Archive for May, 2012

PodCastle 210: Sittin’ Round the Stewpot

by Patricia Russo (Check out her new short story collection Shiny Thing!)

Read by Cian MacMahon

Originally published in Electric Velocipede.

This is a true real story, granda said, stirring the mush that we weregonna have to eat that night, and the next night, and the next too, probably.  He coughed for a full minute, then finally spit out a plug of gunk.  He scuffed his mess into the dirt.  This is a true real story, not like the shit you hear from them liars down by Blue Street.  He looked at me when he said shit.  I just looked back at him.  Stupid old man still thought I was a boy.  This is a story about the old days, he went on.  The ancestor time.  Do you know what ancestor means?  I sighed and took the spoon away from him and started stirring the mush myself, because the old man was like to let it burn.  Granda, I said, I’m the one that reads you them old storybooks, when you say you can’t find your good glasses.  He said, this is about the old days, when we had dogs.

Not dogs again, I said, but granda had no mind to heed me.  He was staring out the window at the last red edge of the sun easing under the earth.  Ever since they burned down the warehouses ‘long river side, we got a real nice view of the sunsets.  You don’t remember, he murmured, and I wanted to spit myself.  Sure I remembered.  I used to play in the warehouses when I was little, me and a bunch of other kids.  We’d look for stuff.  Nails and screws, bits of plastic not yet so brittle they couldn’t be shaped.  It was dangerous, cause of the big buckled gaps in the floors, the fallen stairs, the crumbling walls, and the rats.  And sometimes men worse than rats.  Only granda was still jawing about dogs, not the warehouses.  Time was, he said, long ago, people and dogs had a real sweet deal going.  We was like partners.  Lived together in the same house.  Ate together.  Worked together, played together.  Slept together.  Didn’t hardly need no blankets in winter, with a couple dogs up on the bed with you.  Not that it was all sweet, I ain’t gonna lie.  Dogs, they had a mind to sprawl, and fart in their sleep.  Fleas.  That was a pain in the ass.  Oh, and their breath. The stink?  Boy, you have no idea.  You think this mush here smells bad?
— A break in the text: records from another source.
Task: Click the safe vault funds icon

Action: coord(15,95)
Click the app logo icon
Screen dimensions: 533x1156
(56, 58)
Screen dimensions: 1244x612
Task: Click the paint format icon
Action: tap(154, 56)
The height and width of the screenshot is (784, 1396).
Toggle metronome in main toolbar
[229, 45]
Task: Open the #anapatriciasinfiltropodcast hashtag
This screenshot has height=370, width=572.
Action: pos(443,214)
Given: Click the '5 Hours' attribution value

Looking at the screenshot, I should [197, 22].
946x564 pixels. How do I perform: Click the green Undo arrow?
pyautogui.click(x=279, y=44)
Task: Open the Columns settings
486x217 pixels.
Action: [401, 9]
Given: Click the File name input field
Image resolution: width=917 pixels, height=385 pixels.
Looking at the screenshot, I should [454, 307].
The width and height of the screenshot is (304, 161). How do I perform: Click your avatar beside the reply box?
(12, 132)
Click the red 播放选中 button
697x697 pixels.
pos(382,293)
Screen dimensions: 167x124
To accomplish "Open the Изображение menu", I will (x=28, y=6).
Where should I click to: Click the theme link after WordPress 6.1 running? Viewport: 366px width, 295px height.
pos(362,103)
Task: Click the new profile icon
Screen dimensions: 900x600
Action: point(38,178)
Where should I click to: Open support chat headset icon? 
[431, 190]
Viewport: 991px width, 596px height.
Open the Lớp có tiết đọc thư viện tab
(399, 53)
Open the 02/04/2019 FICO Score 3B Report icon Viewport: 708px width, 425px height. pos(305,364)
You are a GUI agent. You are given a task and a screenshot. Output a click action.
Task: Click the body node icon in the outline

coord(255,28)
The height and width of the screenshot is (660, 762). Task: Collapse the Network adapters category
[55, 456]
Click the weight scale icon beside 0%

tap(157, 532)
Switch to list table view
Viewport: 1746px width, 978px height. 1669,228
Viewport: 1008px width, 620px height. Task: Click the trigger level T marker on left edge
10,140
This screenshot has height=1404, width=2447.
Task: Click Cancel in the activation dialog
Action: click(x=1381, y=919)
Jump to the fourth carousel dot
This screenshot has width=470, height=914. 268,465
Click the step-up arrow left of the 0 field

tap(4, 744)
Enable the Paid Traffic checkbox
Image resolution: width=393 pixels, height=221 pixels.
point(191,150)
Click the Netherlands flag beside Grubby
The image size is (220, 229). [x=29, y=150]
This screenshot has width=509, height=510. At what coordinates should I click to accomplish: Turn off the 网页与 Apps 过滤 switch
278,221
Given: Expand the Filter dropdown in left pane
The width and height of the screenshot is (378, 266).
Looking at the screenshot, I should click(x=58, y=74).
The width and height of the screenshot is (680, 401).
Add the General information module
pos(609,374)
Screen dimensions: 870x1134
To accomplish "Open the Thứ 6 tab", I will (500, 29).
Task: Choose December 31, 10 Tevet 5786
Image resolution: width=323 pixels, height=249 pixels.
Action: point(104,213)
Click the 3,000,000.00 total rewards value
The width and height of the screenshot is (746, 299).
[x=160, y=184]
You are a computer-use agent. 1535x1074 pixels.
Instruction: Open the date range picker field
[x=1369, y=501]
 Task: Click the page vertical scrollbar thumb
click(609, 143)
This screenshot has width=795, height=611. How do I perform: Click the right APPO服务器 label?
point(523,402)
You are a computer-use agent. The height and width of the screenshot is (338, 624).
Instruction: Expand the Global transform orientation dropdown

No, granda, I said, but he wasn’t heeding me at all. Just wait till you been licked all over your face by a woof-woof with tartar teeth and gums red as fire.  Whew, you like to die.  He took the spoon from me and dipped up a ittle mush, looked at it, then let it fall back into the pot.  You never will, though, will you.  Get licked in the face by a dog.  Play ball with a dog.  Hunt with a dog.  Some folks still got pictures.  You know, the flat kind.  Photos.  Snaps.  You seen them?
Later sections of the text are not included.